Have you heard about the Milgram experiment in which people abandoned their personal conscience to blindly obey authority? This chilling trait of human nature was responsible for recurring horrific crimes against humanity throughout our brief chronicle of mankind. Blessed be the heart of the courageous ones who choose to stand on the right-side history in opposition of mass obedience for oppression.

October 7, 2018

SLAUGHTERHOUSE FIVE

Kurt Vonnegut
A near-dead person has the alleged ability to review the entirety of his life as he advances toward that blinding tunnel of light. This novel was the jumbled life assessment of somebody suffered from severe PTSD and traumatic brain injuries. Billy Pilgrim may think he traveled through time, but he may just as well flash back and forth within his own memory during the nano-second right before his death. Much like Dr. Crowe in the movie The Sixth Sense, Billy's version of reality made sense only to him in order to cope with horrific events in his life.

 As a reader, I love to tip-toe on the literary fence that any author planted between their land of fantasy and reality. I can choose to lean on the paradox of fourth-dimension venture of the Trafamadorian aliens or I can choose to blame Billy's experience on those cheap Kilgore Trout science fictions he read. This unambiguity underscored the religious argument of fate and free-will that Billy vigorously debated with the aliens. 

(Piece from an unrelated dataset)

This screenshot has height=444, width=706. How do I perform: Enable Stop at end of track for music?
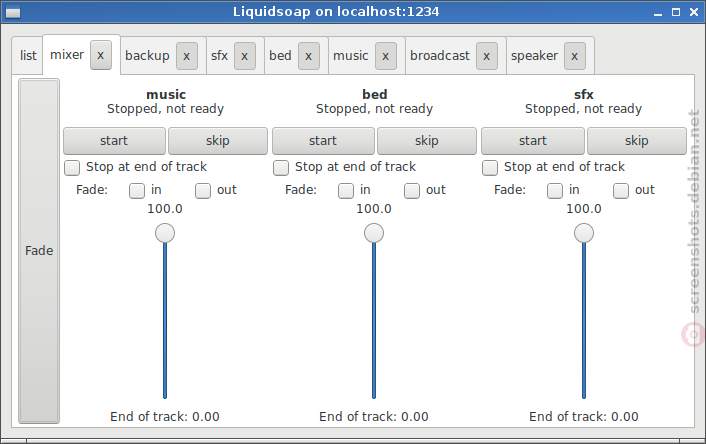(72, 168)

I like certain pieces and bits of this novel; I get the sentiments on war. the absurdity of death, and all the originality with which it was written. However, the fragmented novelty of it escaped my enjoyment and rendered me unable to read it the wholesome synthesizing way that the Trafamadorians read their novels. So it goes.

October 1, 2018

A LITTLE LIFE

Hanya Yanagihara
I could not handle the intense viscero-somatic reaction elicited from this harrowingly depressing novel. All suffering was blown up to a cosmic proportion, everything on a brighter side was permanently tainted with the sickest shade of abuse, loathing, and self-destruction. Extremism shoved this novel forward: everybody was either the perverted devil incarnation himself or Mother Teresa with a perpetual savior-complex and the holy patience of a thousand gods. The folks who did not fully fit those categories scrambled around in absolute bewilderment of whatever the bloody hell happened to Jude, the main character, whom was such a malignant magnet for evil that thoroughly nullified even the most restorative forces of love.

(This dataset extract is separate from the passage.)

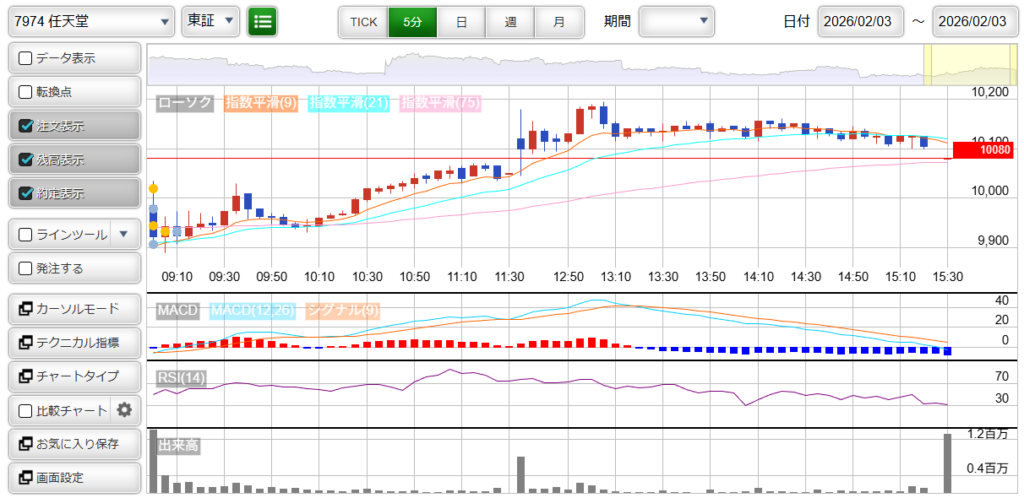
Task: Click the red 10080 price marker
Action: point(984,150)
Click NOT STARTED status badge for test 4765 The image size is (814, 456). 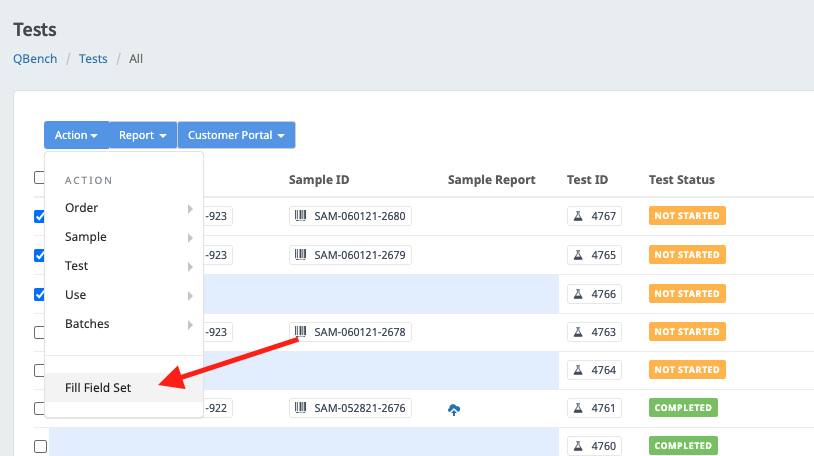(x=687, y=255)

 I made the mistake of choosing this book for my bedtime reading, which repeatedly jolted me wide awake with damning disbelief and a distressing need to stand under a hot shower scrubbing myself vigorously with antiseptic soaps for hours. Hanya Yanagihara was a true voyeuristic sadist who masterfully juxtaposed elegance and depravity in her plot and characterization. However, dooming the folks having same sex relations is rather exploitative, no? Additionally, I can empathize with the needs to fix the damaged souls, but I also wanted to scream at a lot of people in this book that they ain’t no miracle workers, so please, let nature run its inevitable course.

September 27, 2018

CALL ME BY YOUR NAME

André Aciman
"We belonged to each other, but had lived so far apart that we belonged to others now."

AVietnamese poet once wrote that "Life is beautiful only when love is unfinished." The love story in this book was beautifully unfinished in the sense that it never ended. Although Anciman unfolded Elio's coming of age with lavishing intensity, Elio was more than just a virile 17-year-old and Oliver was more than just a teenaged wet dream. The few weeks they spent together decorated their lives with colorful passion and enriched their souls even if they were never meant to be together.

One could quickly dismiss the affair as a summer fling fueled with the sultry sun and scenic landscapes of coastal Italy. Certainly, any perceivable barrier could dampen the most fiery of passion, blur the most vivid of memories, and condemn all romantic sentiments to melancholic razbliuto. The lasting spell of love cast on the two men in this book bridged the chasm of time and distance with its transformative power of becoming erotic, empathetic, platonic, or unconditional.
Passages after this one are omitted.